As others have said, Objective-C provides a full runtime library written in C that will allow you to create Objective-C data structures and call C functions, but the code to do it will be very verbose, fairly roundabout and completely imperative. In Objective-C, the code is more declarative, more concise and far more readable.
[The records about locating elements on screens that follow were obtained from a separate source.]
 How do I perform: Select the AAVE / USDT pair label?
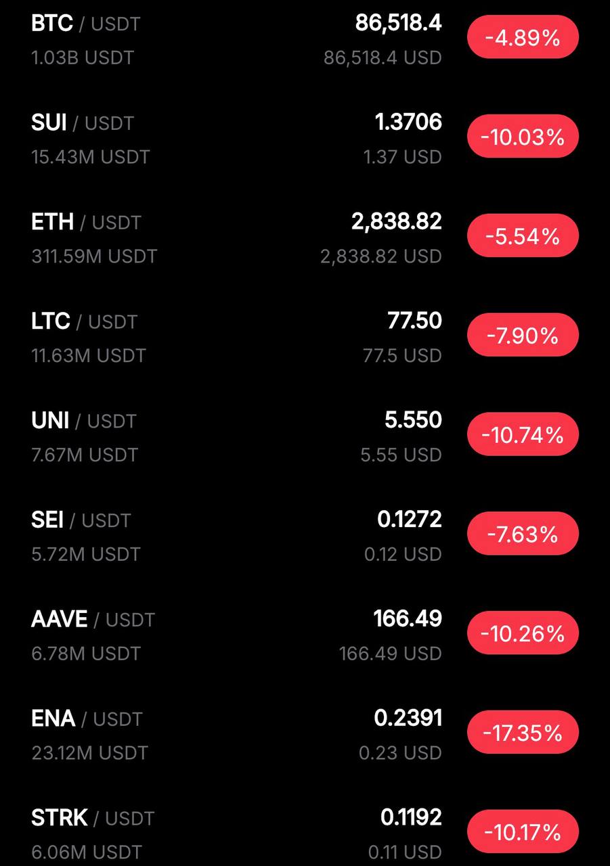coord(93,620)
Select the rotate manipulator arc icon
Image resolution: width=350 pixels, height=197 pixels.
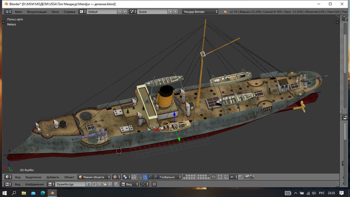150,177
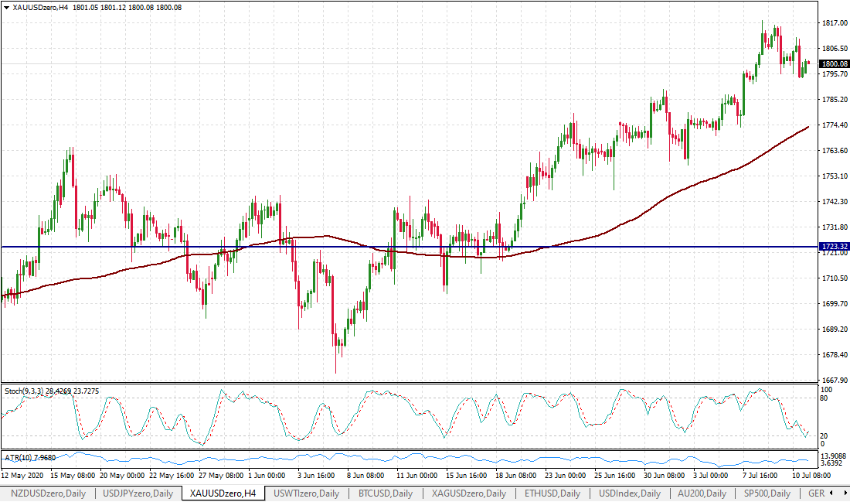850x502 pixels.
Task: Switch to the BTCUSD,Daily chart tab
Action: click(x=384, y=493)
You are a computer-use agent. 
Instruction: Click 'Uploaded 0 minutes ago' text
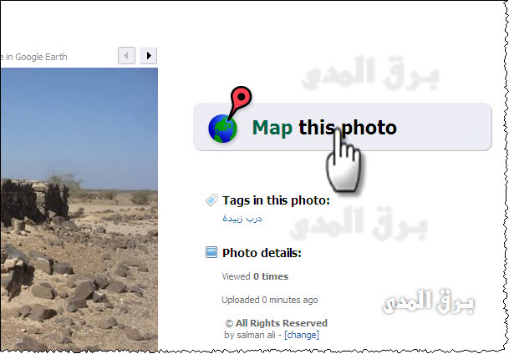coord(269,300)
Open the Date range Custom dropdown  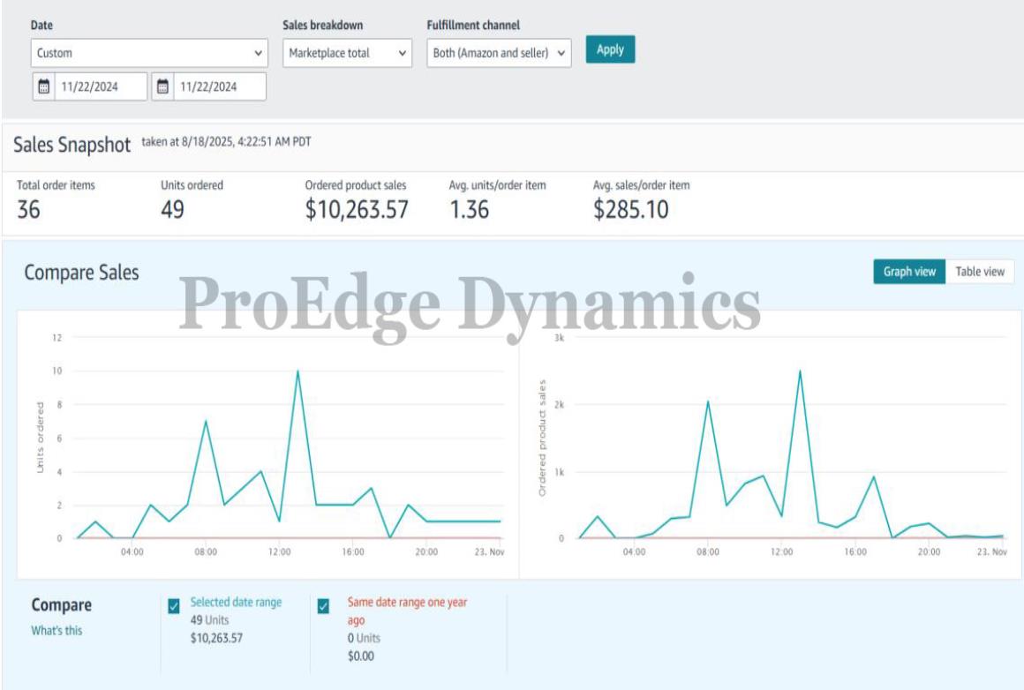point(149,53)
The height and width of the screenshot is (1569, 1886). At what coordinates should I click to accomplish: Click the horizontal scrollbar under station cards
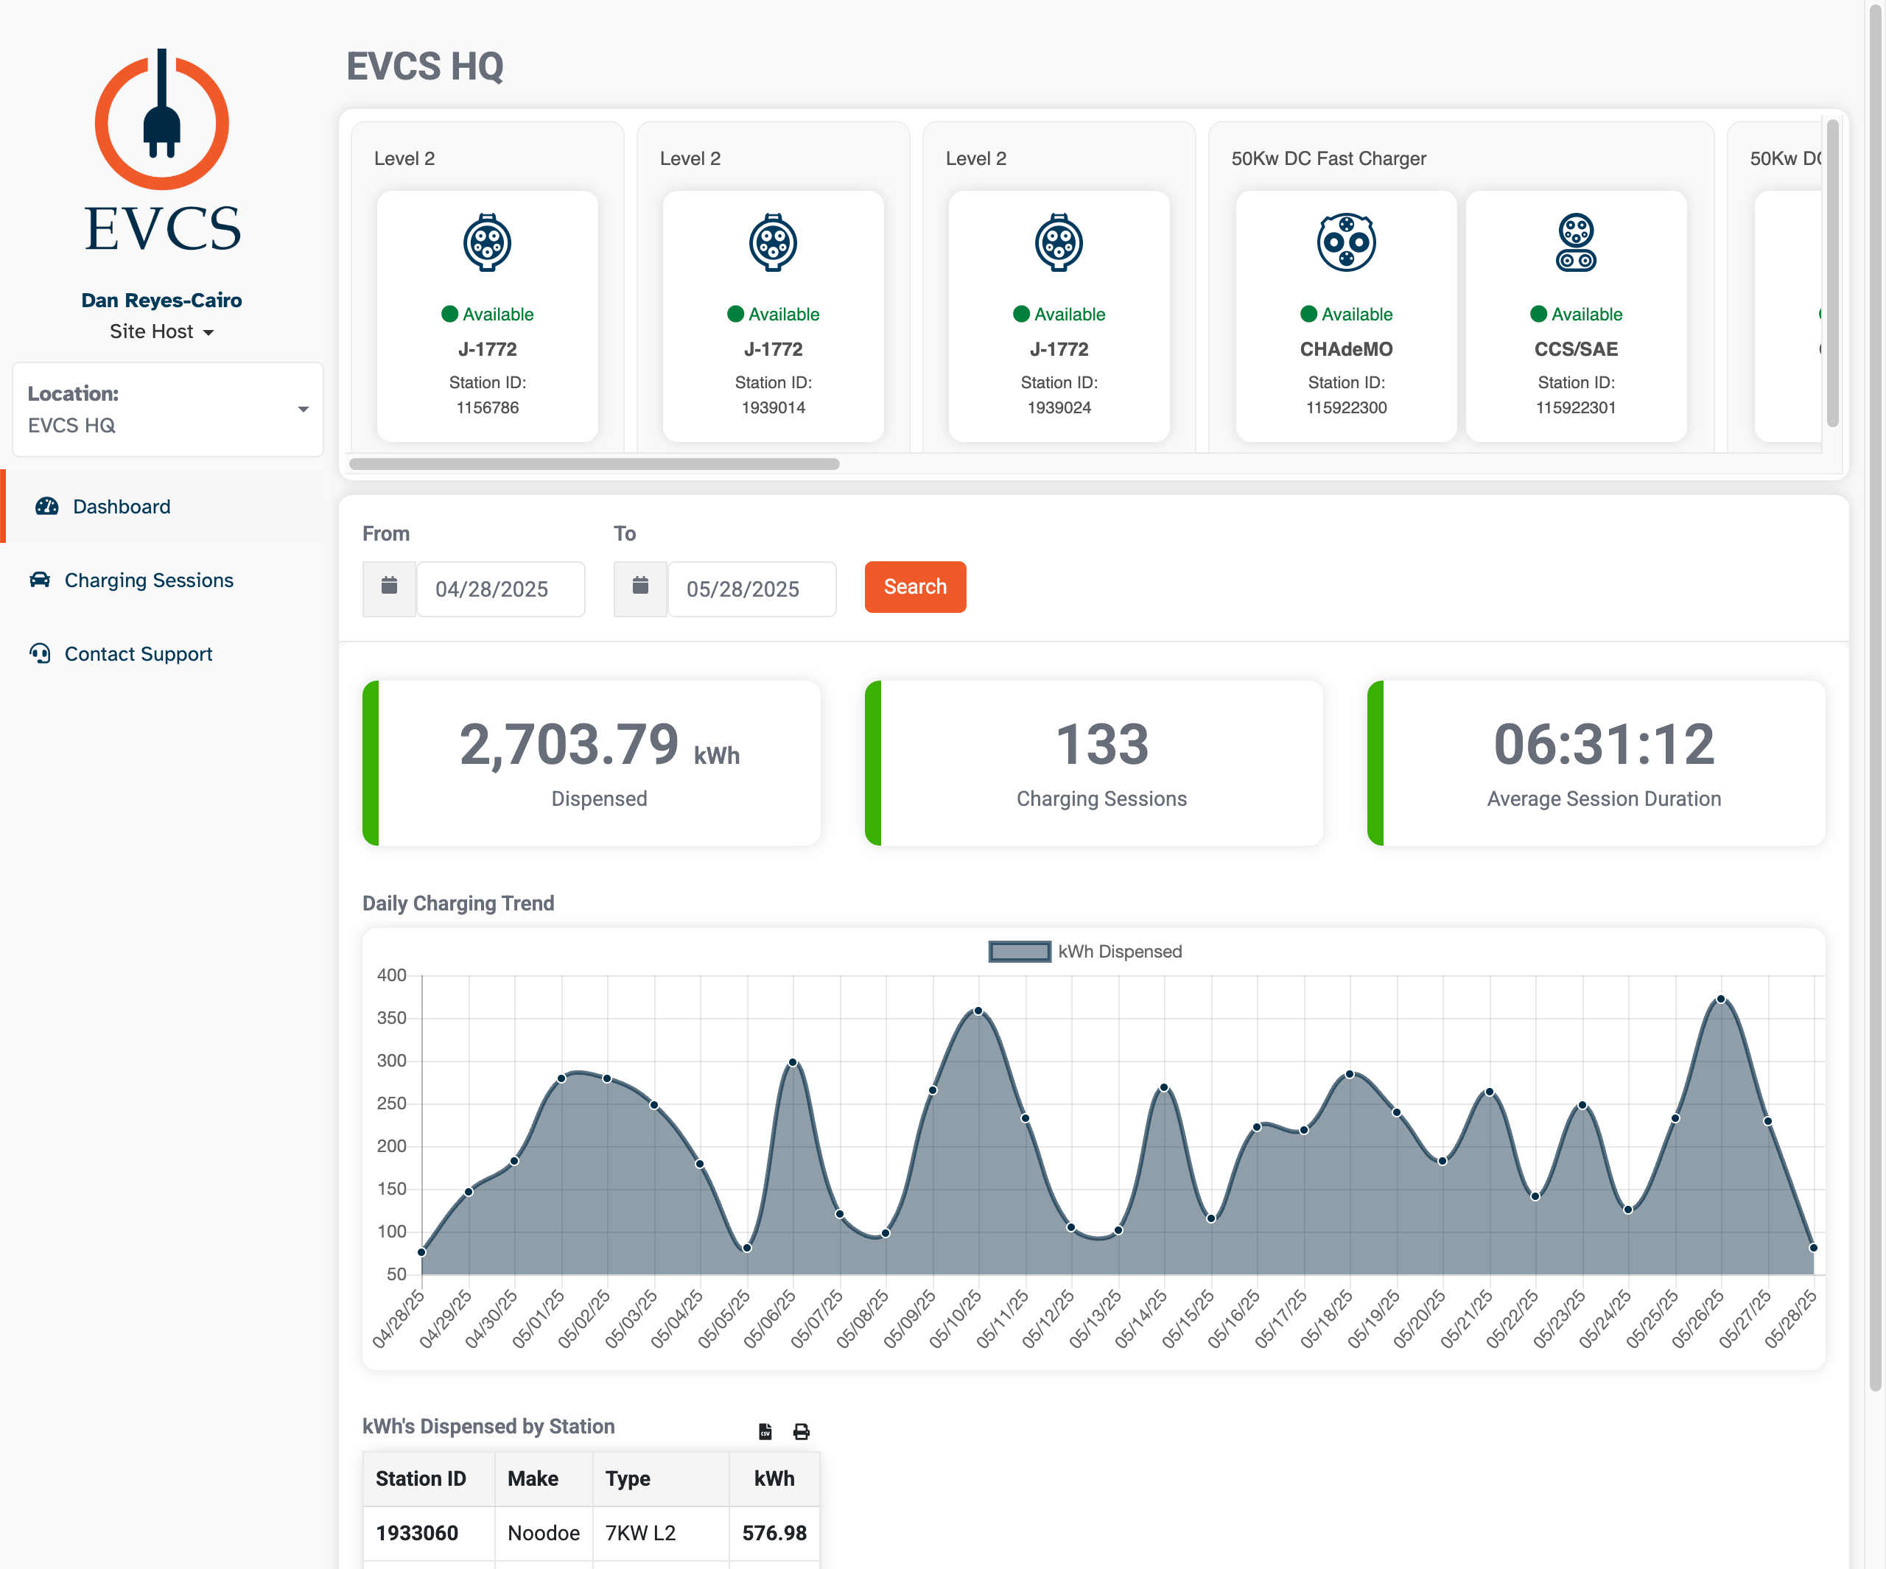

In general, trying to write Objective-C things in C will only make your code worse than it would be using either language idiomatically. For example, here is a simple program written in Objective-C:

@interface NumberAdder : NSObject {
    int storedValue;
}

- (id)initWithStoredValue:(int)value;
- (int)resultOfAddingStoredValue:(int)numberToAdd;
@end

@implementation NumberAdder
- (int)resultOfAddingStoredValue:(int)numberToAdd {
    return numberToAdd + storedValue;
}

- (id)initWithStoredValue:(int)value {
    if (!(self = [super init])) return nil;
    storedValue = value;
    return self;
}
@end

int main() {
    id adder = [[NumberAdder alloc] initWithStoredValue:4];
    int result = [adder resultOfAddingStoredValue:3];
    printf("It is %d\n", result);
    return 0;
}

And here is the same thing written in C with the Objective-C runtime (not tested, but should be roughly correct):

int returnPlusStoredValueImp(id self, SEL _cmd, int arg) {
    int *storedValue = nil;
    object_getInstanceVariable(self, "storedValue", &storedValue)
    return arg + *storedValue;
}

id numberAdderInit(id self, SEL _cmd, int valueToStore) {
    objc_super superInfo = {self, objc_lookupClass("NSObject")};
    self = objc_msgSendSuper(super_info, sel_getName("init"));
    if (!self) return nil;
    object_setInstanceVariable(self, "storedValue", &valueToStore);
    return self;
}

void createNumberAdderClass() __attribute(constructor)__ {
    Class NumberAdder = objc_allocateClassPair(objc_lookupClass("NSObject"), "NumberAdder", 0);
    if (!NumberAdder) return;
    class_addIvar(NumberAdder, "storedValue", sizeof(int), 4, "i"); // I'm actually not sure if the fourth argument is correct, so it's probably wrong, but just take that as a sign of how much this way of coding sucks
    objc_registerClassPair(NumberAdder);
    SEL nameOfPlusStoredValue = sel_registerName("resultOfAddingStoredValue:");
    SEL nameOfInit = sel_registerName("initWithStoredValue:");
    class_addMethod(NumberAdder, nameOfPlusStoredValue, returnPlusStoredValueImp, "i@:i");
    class_addMethod(NumberAdder, nameOfInit, numberAdderInit, "@@:i");
}

int main() {
    id adder = objc_msgSend(objc_lookupClass("NumberAdder"), sel_getName"alloc");
    adder = objc_msgSend(adder, sel_getName("initWithStoredValue:"), 4);
    int result = (int)objc_msgSend(adder, sel_getName("resultOfAddingStoredValue:"), 3);
    printf("It is %d\n", result);
    return 0;
}
Chuck
+1 for taking the hard line and demonstrating it. Nice answer.
bbum
virtually +2, since the whole point around computer languages is this (or around), since otherwise we all would use still assembly, since no need for higher "linguistic structures" would arise.